Você entendeu? Não? Explico. É que eles acharam esse negócio de identidade coisa para bandido. Um cidadão livre não precisaria disso.
Não sei se foi o Félix Pacheco que teve a idéia de fazer a carteira de identidade. Mas que deve ter sido obra de alguém com cara de cu como a dele, não tenho dúvida:
A carteira de identidade é mais uma forma de controle policial. Por que você acha que ela é expedida mediante secretarias de segurança pública?
Me diz uma coisa. Um cidadão livre mesmo tem que ser fichado? Por que você é obrigado a andar com um papelzinho com sua impressão digital? Qual a necessidade desse papel? Qual a necessidade da impressão?
Veja só uma coisa. Você já freqüentou alguma biblioteca universitária federal? As da UFRJ (pelo menos as de humanas) sempre são mais ou menos zoneadas. Você encontra com freqüência um livro todo carcomido (detesto livros carcomidos). Agora imagina como devem ser esses arquivões públicos, cheios de cópias das impressões digitais de zilhões de pessoas!
Você não é escravo para ter esse tipo de registro!
Entendo que seja necessário algum tipo de controle numa biblioteca. Pode ser necessário também em algum outro caso (e olhe lá). Agora, por que o governo da república federativa do Brasil, mediante os governos estaduais, exige uma identificação também? Ele já não exige 30 mil outras identificações? Mesmo que unificassem todas, o princípio continuaria babaca. Não somos gado nem criminosos. É palhaçada cadastrar pessoas livres.

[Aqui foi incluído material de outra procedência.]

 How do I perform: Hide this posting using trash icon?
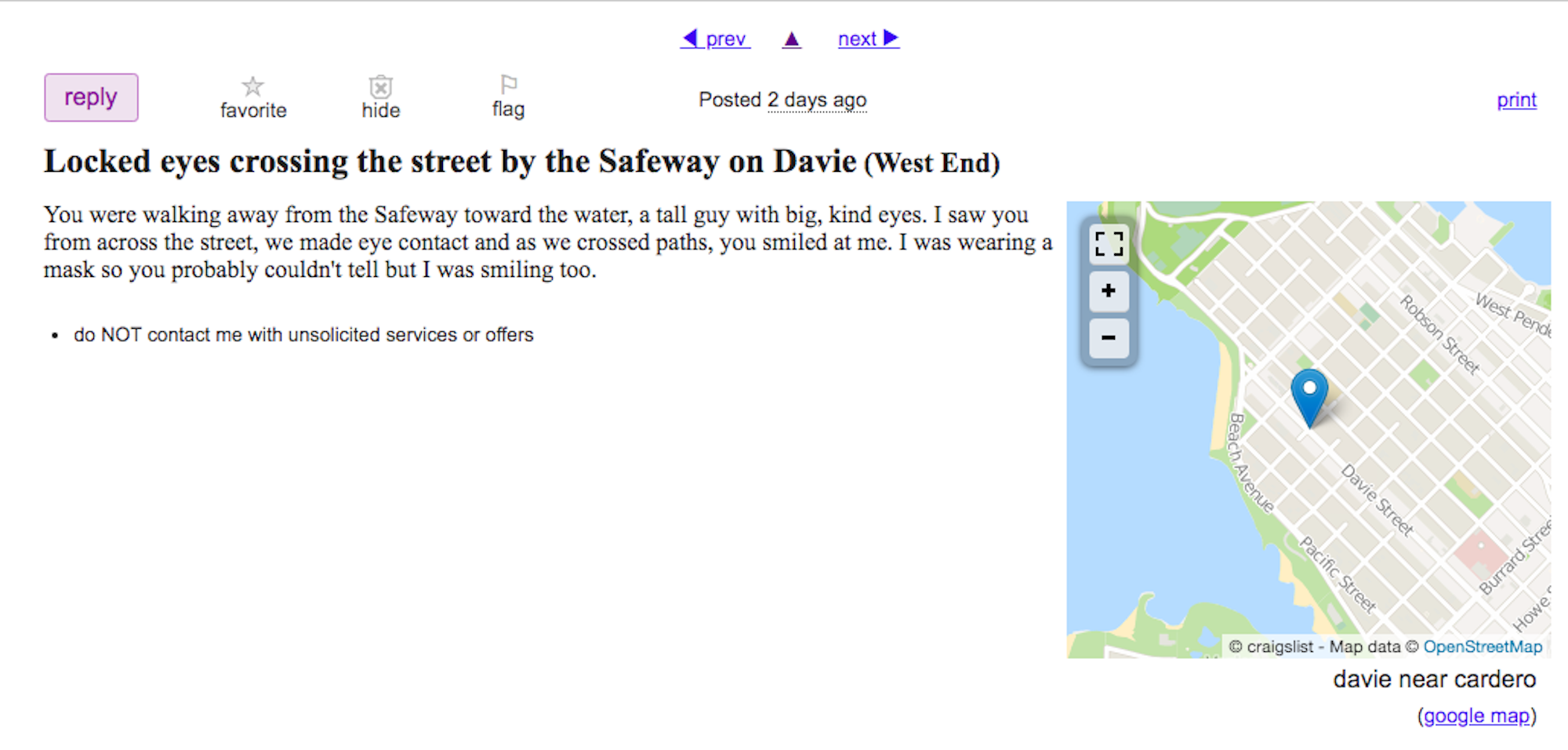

Mas só estou reclamando. Tudo isso equivale a um "ai" (para não escrever mais palavrões). Quem se sente incomodado mesmo com isso? Um ou outro. Se o governo federal achar bom abaixar as calças de todo mundo para dar uma agulhada, todo mundo deixará sorrindo. Não é sempre assim nas campanhas de vacinação? E ainda por cima nego abaixa as calças se sentindo muito cidadão (que hoje significa sou-uma-pessoa-maravilhosa, mas na verdade é sou-um-trouxa-que-trabalha-quatro-meses-só-para-sustentar-burocrata). Parece que ninguém liga se tiver sempre o governo nas costas.
Fecho com o Ortega, A rebelião das massas:
Convém que aproveitemos o ensejo desta matéria para fazer notar a diferente reação que ante uma necessidade pública pode sentir uma ou outra sociedade. Quando, em 1800, a nova indústria começa a criar um tipo de homem - o obreiro industrial - mais criminoso que os tradicionais, a França apressa-se a criar uma numerosa Polícia. Em 1810 surge na Inglaterra, pelas mesmas causas, um aumento da criminalidade, e então os ingleses percebem de que não têm Polícia. Governam os conservadores. Que farão? Criarão uma Polícia? Nada disso. Preferem agüentar, até onde possa, o crime. "As pessoas conformam-se em se adapatar à desordem, considerando-a como resgate da liberdade". "Em Paris - escreve John William Ward - têm uma Polícia admirável, mas pagam caro suas vantagens. Prefiro ver que cada três ou quatro anos se degola meia dúzia de homens em Ratclife Road a estar submetido a visitas domiciliárias, à espionagem e a toda as maquinações de Fouché". São duas idéias diferentes do Estado. O inglês quer que o Estado tenha limites.